# Recommend me a camera....



## Kriminal (Jan 11, 2007)

I'm gonna be looking around Christmas time for a camera in the £100-£200 price range. I want it to be slim, rechargeable, not toooo technical as I'm no photo wizard, and general usage is for taking pictures of the car and Holiday photo's.

Whaddya think ?


----------



## Coxy914 (Jan 14, 2007)

The new range of Panasonic Lumix with the Leica lens will be the best within your budget although you may need to add a few extra pennies to it.
http://www.panasonic.co.uk/compact/index.htm

Don't be taken in by cameras that have 10megapixel etc. If the lens ain't good then the pictures ain't gonna be good either, and the Leica lens is one of the best in the world.

Failing that, get everyone to chip in and get the money for a Nikon D80!

- DATA SECTION
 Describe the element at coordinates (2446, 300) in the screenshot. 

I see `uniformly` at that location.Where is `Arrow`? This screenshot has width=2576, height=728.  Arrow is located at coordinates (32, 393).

- WHAT IS ASKED
- 1) Write out the passage of the camera recommendation thread starting at "I'm gonna be" and ending at "pennies to it.".
- 2) Write the next part of the camera recommendation thread, picking up after its final sentence.
You can ignore the data above.

- WRITTEN RESPONSES
- 1)
I'm gonna be looking around Christmas time for a camera in the £100-£200 price range. I want it to be slim, rechargeable, not toooo technical as I'm no photo wizard, and general usage is for taking pictures of the car and Holiday photo's.

Whaddya think ?


----------



## Coxy914 (Jan 14, 2007)

The new range of Panasonic Lumix with the Leica lens will be the best within your budget although you may need to add a few extra pennies to it.

- 2)
----------



## Coxy914 (Jan 14, 2007)

If you go to the Panasonic website, the FX100 retails for £329 but on eby you can get them within your budget!

http://cgi.ebay.co.uk/ws/eBayISAPI....m=270180700169&ssPageName=STRK:MEWA:IT&ih=017


----------



## Kriminal (Jan 11, 2007)

Thanks for that Coxy914 : I like the look of the one on ebay :thumb:


----------



## Jace (Oct 26, 2005)

I just bought a Lumix TZ3 from Amazon, cheapest on the tinta net @£197., most on ebay under £200 are factory returns & have just 3mth warranty

http://www.amazon.co.uk/Panasonic-L...0?ie=UTF8&s=electronics&qid=1193914357&sr=8-1


----------



## Wozza (Mar 3, 2007)

Have to agree with the Panny Lumix, my other half has got the FZ18 and its a great camera.


----------



## PWOOD (Apr 30, 2007)

I would suggest this Panasonic as being more than up to the task Panasonic LUMIX DMC-FX30 which is available from Jessops for £179 and less on the web. Its main feature which most compact digital cameras dont have is a wider angle lense in this case its a 28mm equiv. This is a real bonus when framing shots especially cars in tight drive ways or scene shots.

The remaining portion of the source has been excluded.